Sunday, December 28, 2008

Money Matters: The Spirit of Giving

It was 4 o'clock in the afternoon, an hour and a half before Christmas Eve mass, when I called the girls to the kitchen to make envelopes for their church donations. I gave them each a piece of card stock folded in half which they could decorate before sealing their donation safely inside. One at a time, they retrieved their ceramic cat banks from the kitchen shelf, opened them and, with remarkably little assistance on my part, counted out their money.  Emma the Brave was expected to give 4 Francs and Might Mouse, 3F50.  Twenty minutes later, without a whimper or hint of a tear, the two slid their packets toward me to be taped shut.
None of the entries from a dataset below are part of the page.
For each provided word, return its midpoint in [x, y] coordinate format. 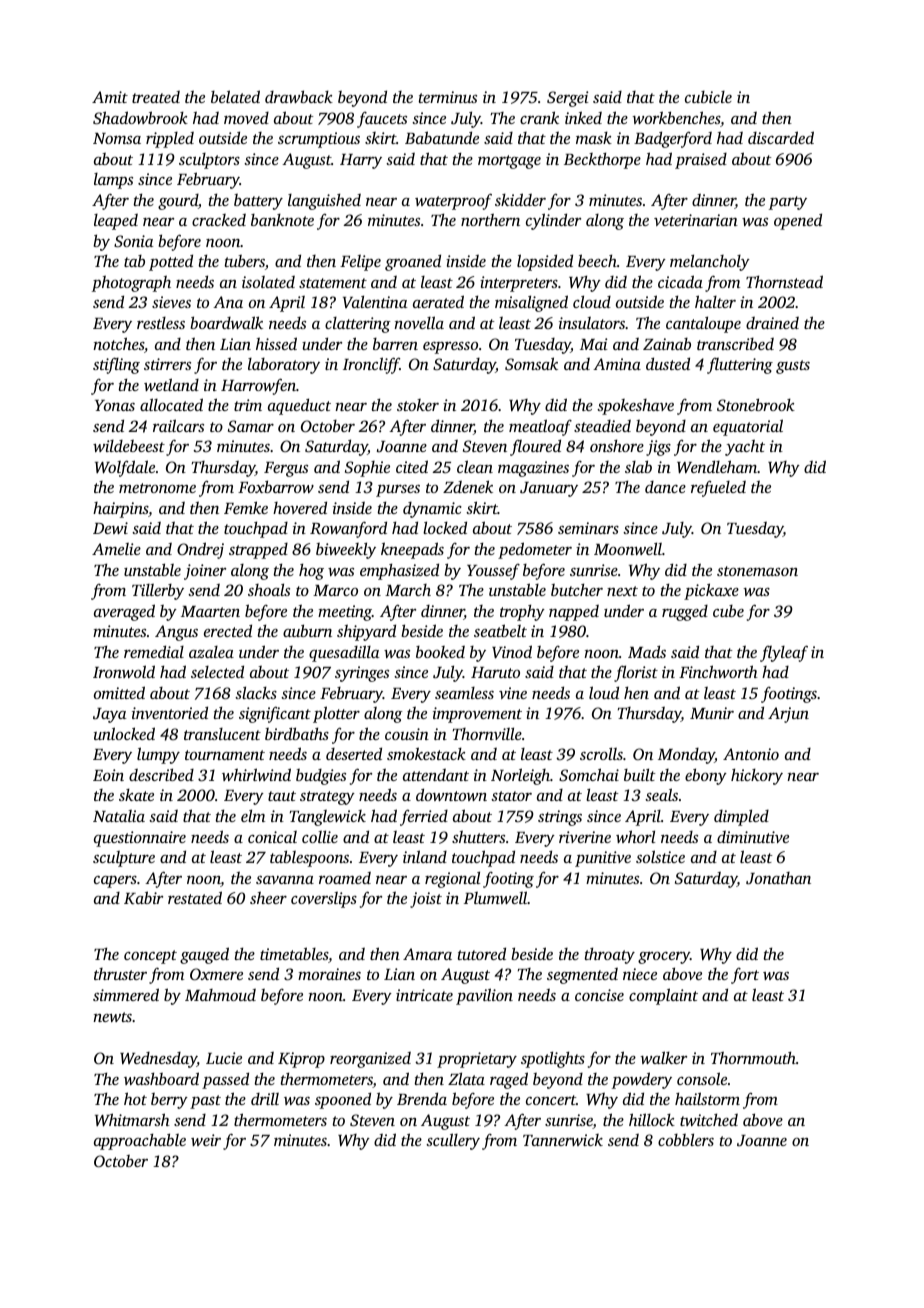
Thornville [487, 733]
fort [745, 976]
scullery [453, 1141]
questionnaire [140, 839]
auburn [307, 630]
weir [206, 1140]
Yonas [115, 405]
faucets [382, 120]
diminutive [753, 837]
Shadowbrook [140, 118]
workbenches [676, 119]
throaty [610, 955]
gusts [793, 367]
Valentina [375, 301]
Emma the Brave had given an extra 2 Francs, bringing her total to 6. 

I was stunned by their generosity. After all, these were the girls that nine months ago fought over not having the same number of coins in their banks, regardless of their inherent value. One might argue that they are nine months older and, therefore, more capable. True. But here are a few other elements may have played a part: 

A Weekly Allowance
Receiving a small sum weekly provides a child not only a sense of monetary value, but also of time. A child learns that the amount and day the money is received is not negotiable. This discourages impulse purchases and, as credit is not an option, saving toward a goal.  
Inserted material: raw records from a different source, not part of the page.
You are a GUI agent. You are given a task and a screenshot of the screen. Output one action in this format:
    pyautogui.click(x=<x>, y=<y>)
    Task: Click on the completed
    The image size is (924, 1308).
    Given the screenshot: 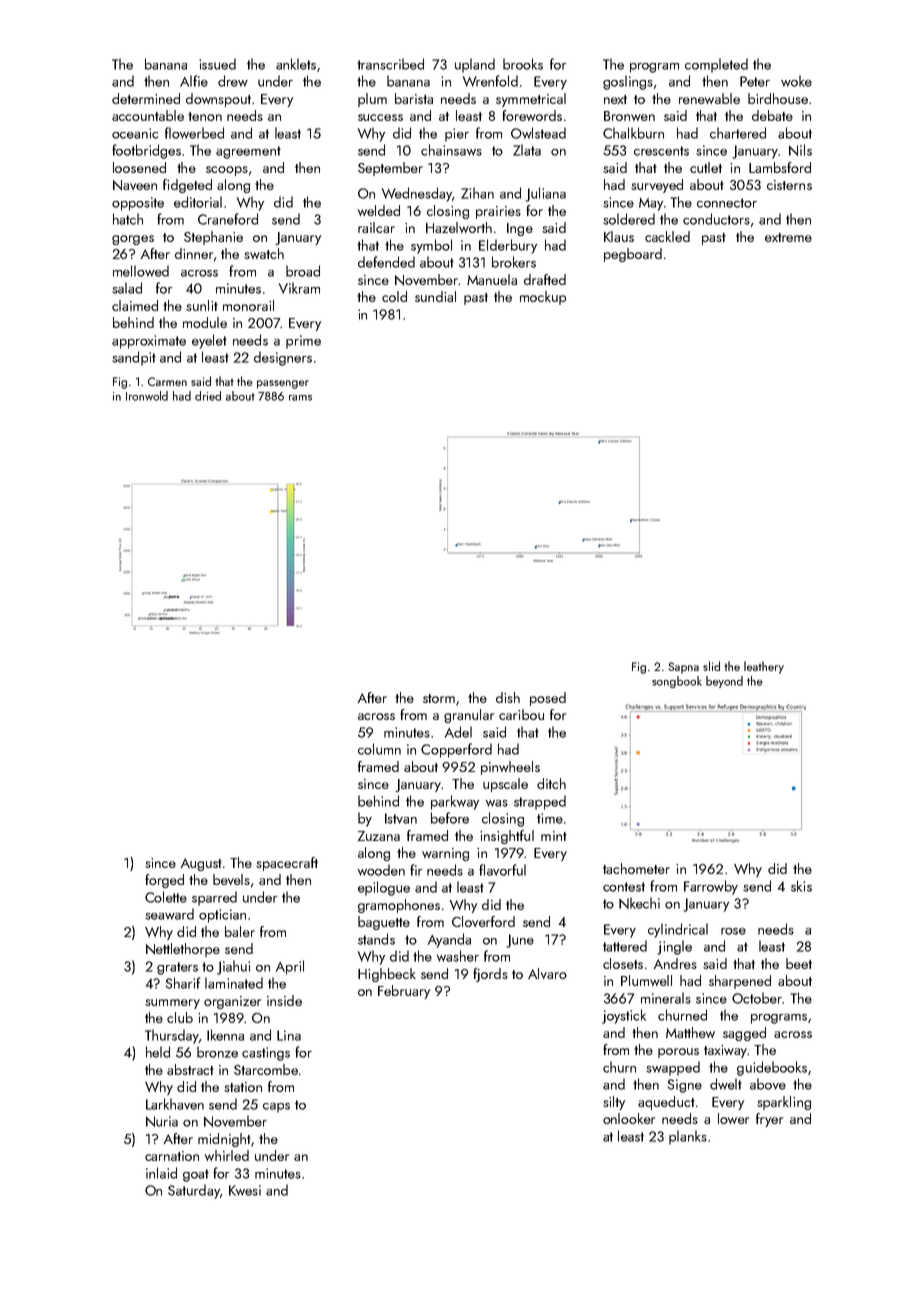 What is the action you would take?
    pyautogui.click(x=716, y=65)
As you may recall, the girls' first purchases with their allowance were the first items they could afford: two junky plastic motorcycles. Within a day in their possession, both bikes had broken, leaving the girls to experience their first bout of buyer's remorse. As a result, their future purchases became increasingly more studied. They even pooled their funds on occasion, buying toys together and displaying a resourcefulness I hadn't anticipated. 

A Designated Bank
Having a fixed location where money is kept safe is essential. Money is not a toy, but a tool to be used with utmost discretion. 

Shortly after instating allowances, I presented the girls with two ceramic cat banks in different colours: green for Emma and blue for Mouse. Along with them were two small spiral-bound notebooks to keep track of their deposits and withdrawals.  The books and banks were thereafter kept in the kitchen where their use could be monitored.  Money could not get lost or be given as tokens of friendship or remorse. Also, by keeping a record of their purchases, it was easy to quell fears of inequity. ( "See, you bought your deck of cards, that's why you don't have as much money as Emma any more.")  

Quarterly Virtual Donations
We introduced the concept of giving money to charity as a condition to receiving an allowance. Every three months, a designated amount (in our case, 1 Franc) was deducted from the girls' balances and earmarked to be given at Christmas Eve Mass, the most tangible opportunity we could think of.  By deducting the amount slowly over the year, its potential negative effect was diffused. It also brought up the topic of giving on at least four separate occasions.  By the time Christmas Eve came about, the girls didn't question what they were giving or why.  And, given Emma's generosity beyond what was required, I believe underlying value had struck home. 

So what will 2009 bring in the topic of Money Matters? Not too much. I think the amount the girls receive as an allowance is adequate and its use is well controlled. The only significant change will be to introduce other possible non-for-profit organizations where their donations could be put to work. As I discover them, so will you, under a new label called 'Kid Power.'  I plan to uncover at least five different organizations that kids can get their minds and muscles around.  If you've ever watched kids attack a pinata, you know the kind of energy I'm talking about.  Move over Walter the Farting Dog. Make room for Kid Power!